Un participant au Congrès regrette que le candidat malheureux n’est pas pu prendre la parole pour remercier ses électeurs. Mais, Guilhem Porcheron préfère saluer l’élection de la nouvelle présidente : « Je pense que c’est quelqu’un de bien et avec qui je peux parfaitement travailler en bonne intelligence et dans une parfaite entente« .
Pour l’ex-concurrent l’objectif est clair. Il s’agit de transformer son capital électoral en une place dans l’organigramme. Guilhem Porcheron espère que son score va déboucher sur un poste de vice-président. Son intégration dans le staff aura valeur de test. Sylvia Pinel va-t-elle s’inscrire dans la continuité de Jean-Michel Baylet ou assumer une certaine rupture ? La nouvelle présidente du PRG n’est pas complètement neuve. Elle assure l’intérim depuis l’entrée de Jean-Michel Baylet au gouvernement. Dans cette phase intermédiaire, les équipes issues de l’époque Baylet sont restées en place. Le premier test va-être de voir si la présidente du PRG va imprimer sa marque en faisant son propre casting. Sylvia Pinel va-t-elle tendre la main à son ancien adversaire ?

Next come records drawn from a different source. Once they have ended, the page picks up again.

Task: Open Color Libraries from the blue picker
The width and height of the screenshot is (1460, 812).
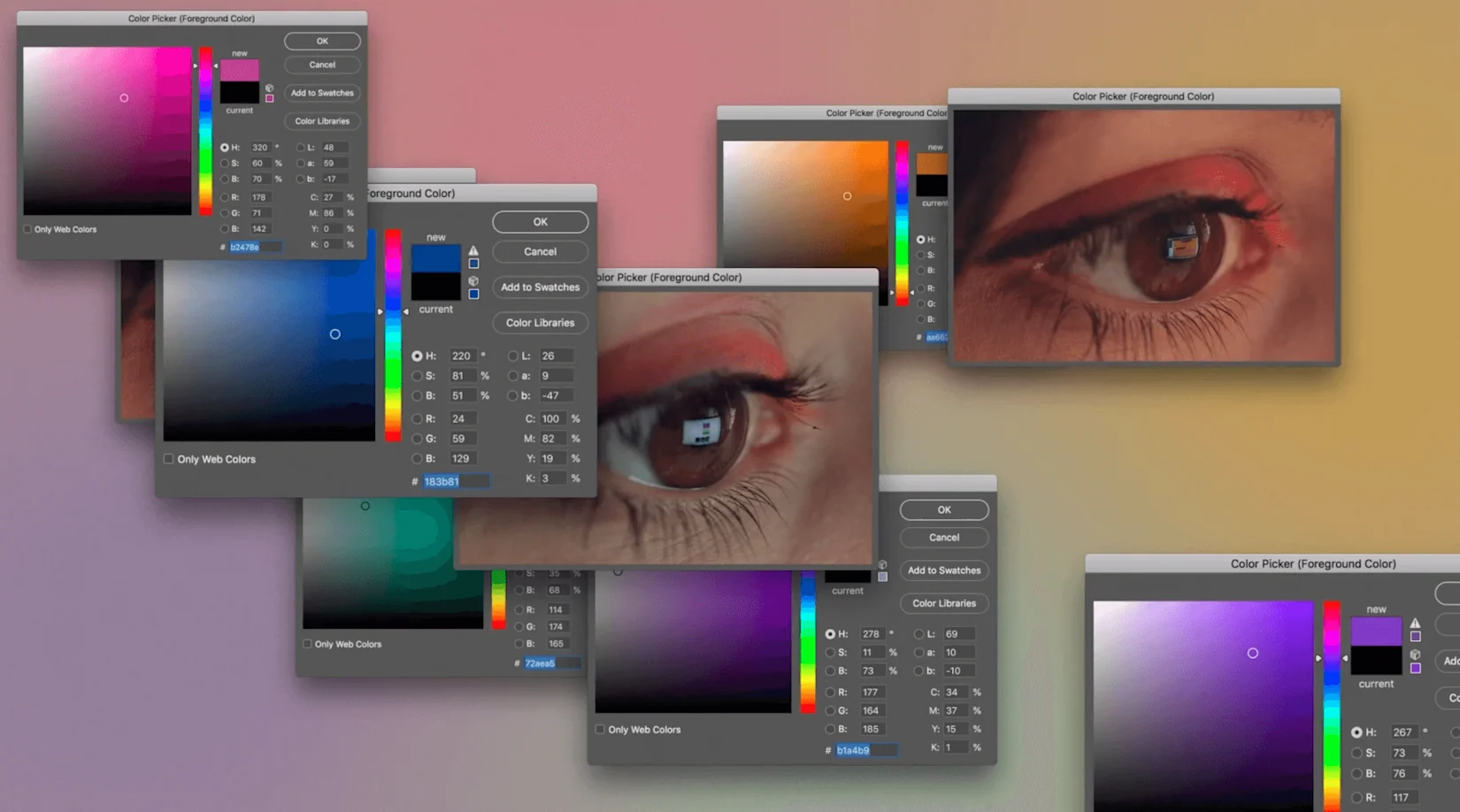Action: tap(540, 323)
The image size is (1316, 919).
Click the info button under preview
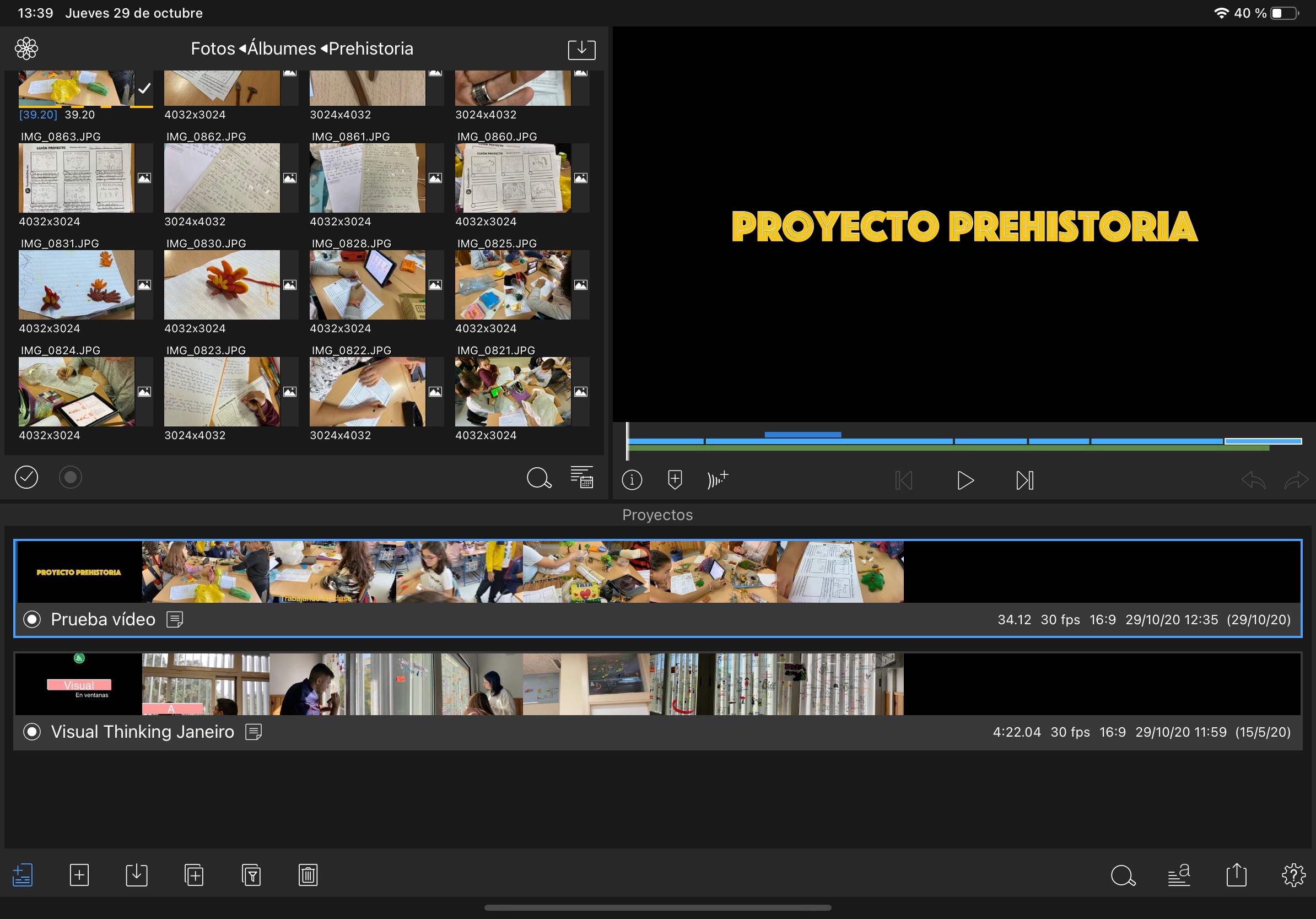click(x=632, y=479)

Le second test sera beaucoup plus politique et peut même devenir polémique. En novembre prochain, le PRG va devoir se prononcer sur sa ligne par rapport à la présidentielle de 2017. Parmi les 35% d’électeurs de Guilhem Porcheron, on trouve des délégués qui plaident pour une autonomie par rapport au PS. L’adversaire de Sylvia Pinel a même fait campagne pour un candidat PRG face au candidat PS en 2017. Cette ligne politique va-t-elle se dissoudre dans la désignation de Sylvia Pinel ? La nouvelle présidente du PRG va-t-elle entendre une partie des voies de son parti ?

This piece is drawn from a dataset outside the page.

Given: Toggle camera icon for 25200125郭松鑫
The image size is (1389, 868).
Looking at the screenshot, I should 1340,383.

Après le Congrès consacrant son élection, Sylvia Pinel a partagé un plateau de fruits de mer avec Jean-Michel Baylet. Cet épisode gastronomique rappelle une évidence. Une élection marque un nouveau début mais pas forcemment une fin. Le vieux compagnonnage entre Sylvia Pinel et Jean-Michel Baylet est loin d’être terminé. Selon une source proche du ministre, Jean-Michel Baylet pense que la présidentielle de 2017 va laminer le PS et conduire à une recomposition de la gauche. Une recomposition dans laquelle Jean-Michel Baylet se voit jouer un rôle aux côtés de Manuel Valls.
Sylvia Pinel ne pourra pas ignorer ce positionnement.